Similarly, Halliburton shall provide to KBR on a timely basis all Information
that KBR reasonably requires to meet its schedule for the preparation, printing,
filing and public dissemination of KBR’s annual, quarterly and periodic
financial statements, including press releases relating to earnings information.
Without limiting the generality of the foregoing, Halliburton will provide
all
required financial Information with respect to the Halliburton Group to
Halliburton’s Auditors in a sufficient and reasonable time and in sufficient
detail to permit Halliburton’s Auditors to take all steps and perform all
reviews necessary to provide sufficient assurance to the KBR Auditors with
respect to Information to be included or contained in KBR’s annual, quarterly
and periodic financial statements, including press releases relating to earnings
information.
(iv)
Access
to Auditors and Work Papers.
KBR
shall authorize the KBR Auditors to make available to Halliburton’s Auditors
both the personnel who performed or are performing the annual audits and
quarterly reviews of KBR and work papers related to such reviews of KBR,
in all
cases within a reasonable time prior to the KBR Auditors’ opinion date, so that
Halliburton’s Auditors are able to perform the procedures they consider
necessary to take responsibility for the work of the KBR Auditors as it relates
to Halliburton’s Auditors’ report on Halliburton’s financial statements, all
within sufficient time to enable Halliburton to meet its timetable for the
printing, filing and public dissemination of Halliburton’s annual and quarterly
financial statements, including press releases relating to earnings information.
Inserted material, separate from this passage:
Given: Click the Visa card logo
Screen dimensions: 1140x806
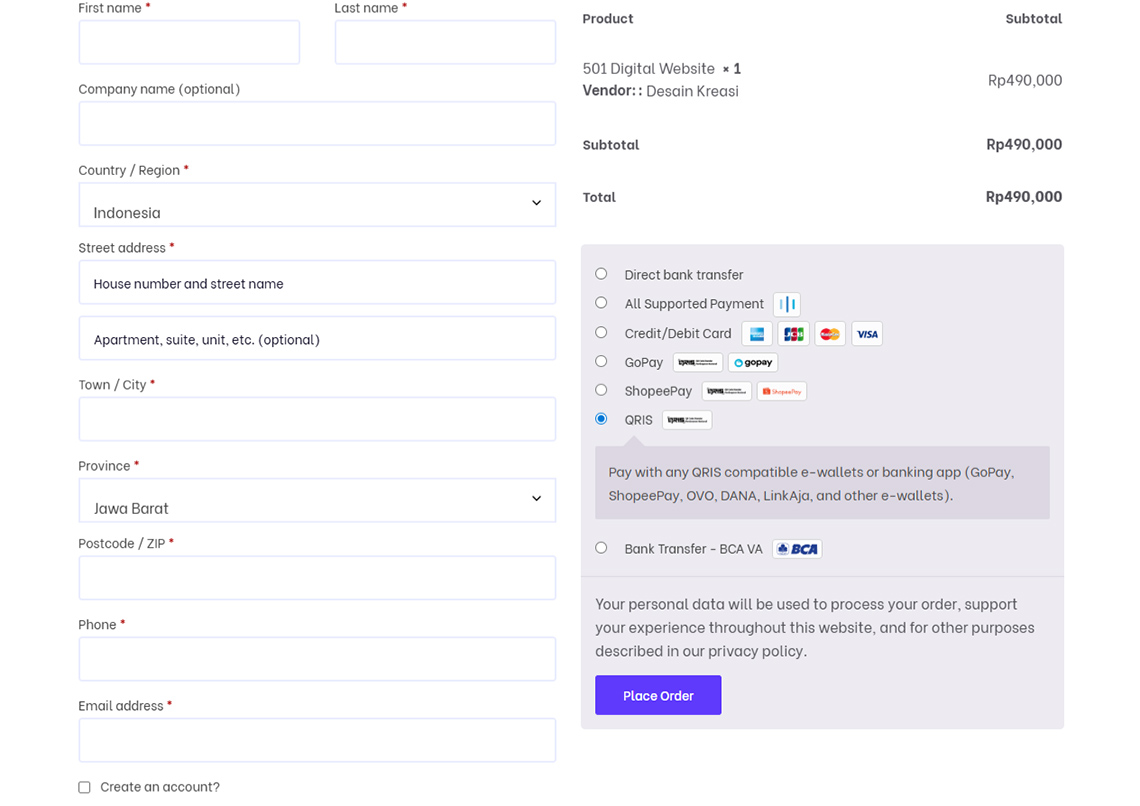Looking at the screenshot, I should point(867,334).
Similarly, Halliburton shall authorize Halliburton’s Auditors to make available
to the KBR Auditors both the personnel who performed or are performing the
annual audits and quarterly reviews of Halliburton and work papers related
to
such reviews of Halliburton, in all cases within a reasonable time prior
to
Halliburton’s Auditors’ opinion date, so that the KBR Auditors are able to
perform the procedures they consider necessary to take responsibility for
the
work of Halliburton’s Auditors as it relates to the KBR Auditors’ report on
KBR’s financial statements, all within sufficient time to enable KBR to meet
its
timetable for the printing, filing and public dissemination of KBR’s annual and
quarterly financial statements, including press releases relating to earnings
information.
(v)
Accounting
Principles and Practices.
Without
the prior written consent of Halliburton, KBR may not change its accounting
principles or practices if a change in such accounting principle or practice
would be required to be disclosed in KBR’s financial statements as filed with
the SEC or otherwise publicly disclosed, except for such changes which are
required by GAAP and as to which there is no discretion on the part of KBR,
as
concurred in by the KBR Auditors prior to its implementation. KBR shall give
Halliburton as much prior notice as reasonably practical of any proposed
determination of, or any significant changes in, its accounting estimates
or,
subject as aforesaid, accounting principles from those in effect on the
Separation Date. KBR will consult with Halliburton and, if requested by
Halliburton, KBR will consult with Halliburton’s Auditors with respect thereto.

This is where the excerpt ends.